DOCUMENTO FUENTE:

------------------------------------

29/04/2026.- Salta al Instante.- Foto portada: Ilustrativa. Web.
La crisis ya no se mide en porcentajes abstractos: se mide en deudas. En Salta, uno de cada tres habitantes necesita endeudarse para llegar a fin de mes, en un escenario donde los ingresos quedaron muy por detrás del costo de vida. El dato, surgido de un informe de la economista Miryam Giorgetti, expone un cuadro que dejó de ser coyuntural para transformarse en estructural: familias atrapadas en un sistema donde vivir implica financiarse.
El número es todavía más crudo cuando se mira en detalle. El endeudamiento promedio equivale a casi tres salarios, una carga difícil de sostener en un contexto de ingresos estancados o directamente en caída. No se trata de consumo suntuario ni de inversiones: la deuda hoy cubre lo básico. Comer, pagar servicios, sostener el día a día.
El fenómeno tiene un protagonista claro: el crédito rápido. Las billeteras virtuales y plataformas digitales se expandieron como nunca, ofreciendo dinero inmediato con pocos requisitos. Pero esa facilidad tiene un costo alto: tasas de interés elevadas que terminan asfixiando a quienes ya están al límite. Lo que aparece como solución inmediata se convierte, en poco tiempo, en una trampa financiera.
El problema no es solo cuánto se debe, sino cómo se debe. El informe advierte sobre una dinámica peligrosa: la “bola de nieve” del endeudamiento. Cada vez más personas toman nuevos préstamos para cubrir deudas anteriores, entrando en un circuito que se retroalimenta y se vuelve casi imposible de cortar. El crédito deja de ser herramienta y pasa a ser dependencia.
A ese cuadro se suma otro golpe silencioso: la caída de ingresos informales. Menos changas, menos oportunidades, menos margen para generar dinero extra. En una economía donde gran parte de la población depende de ese ingreso complementario, la pérdida de esa red agrava aún más la fragilidad financiera.
Los datos del Banco Central de la República Argentina ubican a Salta entre las provincias más comprometidas del NOA en materia de endeudamiento, con un uso intensivo de tarjetas de crédito. Un consumo sostenido a fuerza de financiamiento que empieza a mostrar su límite: cada vez más hogares tienen dificultades para cumplir con sus pagos.
El cuadro final es contundente. No hay margen, no hay ahorro, no hay respaldo. Solo deuda acumulándose mes a mes. En Salta, la economía cotidiana ya no gira en torno a cuánto se gana, sino a cuánto se debe. Y cuando esa ecuación se rompe, el riesgo no es solo financiero: es social.

------------------------------------

MATERIAL DE ESTUDIO:

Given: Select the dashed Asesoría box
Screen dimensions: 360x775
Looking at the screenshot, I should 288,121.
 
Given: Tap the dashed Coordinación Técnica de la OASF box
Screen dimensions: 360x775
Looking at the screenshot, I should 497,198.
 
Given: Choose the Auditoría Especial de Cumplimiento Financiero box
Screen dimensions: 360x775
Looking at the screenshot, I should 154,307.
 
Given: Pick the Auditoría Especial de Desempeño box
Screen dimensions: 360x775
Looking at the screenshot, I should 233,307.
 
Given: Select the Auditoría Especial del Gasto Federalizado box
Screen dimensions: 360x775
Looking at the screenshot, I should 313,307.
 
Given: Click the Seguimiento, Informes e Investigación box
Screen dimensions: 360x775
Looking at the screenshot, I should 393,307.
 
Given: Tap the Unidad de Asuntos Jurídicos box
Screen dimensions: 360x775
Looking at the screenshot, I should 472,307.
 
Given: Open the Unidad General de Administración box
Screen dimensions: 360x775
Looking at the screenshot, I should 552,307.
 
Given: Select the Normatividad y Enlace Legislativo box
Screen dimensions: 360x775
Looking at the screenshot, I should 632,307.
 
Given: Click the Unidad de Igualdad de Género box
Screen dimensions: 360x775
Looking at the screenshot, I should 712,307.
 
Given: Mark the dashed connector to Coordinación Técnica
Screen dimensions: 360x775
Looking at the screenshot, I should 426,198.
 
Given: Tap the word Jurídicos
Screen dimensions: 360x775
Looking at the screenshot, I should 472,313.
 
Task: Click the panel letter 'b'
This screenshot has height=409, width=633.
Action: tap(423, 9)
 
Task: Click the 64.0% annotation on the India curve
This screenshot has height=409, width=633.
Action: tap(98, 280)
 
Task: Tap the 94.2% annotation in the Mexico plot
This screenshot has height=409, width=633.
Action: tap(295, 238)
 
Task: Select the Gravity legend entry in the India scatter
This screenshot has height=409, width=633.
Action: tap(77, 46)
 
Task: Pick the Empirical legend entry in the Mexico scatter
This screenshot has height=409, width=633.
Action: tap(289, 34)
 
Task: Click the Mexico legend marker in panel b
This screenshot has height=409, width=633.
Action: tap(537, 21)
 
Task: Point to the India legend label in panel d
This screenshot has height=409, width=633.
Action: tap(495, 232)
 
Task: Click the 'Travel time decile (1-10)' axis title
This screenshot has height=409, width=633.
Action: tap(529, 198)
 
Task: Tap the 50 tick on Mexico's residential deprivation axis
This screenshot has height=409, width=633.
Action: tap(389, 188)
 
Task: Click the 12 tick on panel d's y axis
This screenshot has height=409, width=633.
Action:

------------------------------------

DETALLES DEL EJERCICIO:
Conteste estas preguntas a partir del artículo sobre el endeudamiento en Salta:
(a) ¿Qué proporción de los habitantes de Salta necesita endeudarse para llegar a fin de mes?
(b) ¿A cuántos salarios equivale el endeudamiento promedio?
(c) ¿Con qué nombre advierte el informe sobre la dinámica de tomar nuevos préstamos para cubrir deudas anteriores?
Las líneas proceden de una fuente distinta.

TAREA RESUELTA:
(a) Uno de cada tres habitantes.
(b) A casi tres salarios.
(c) La "bola de nieve" del endeudamiento.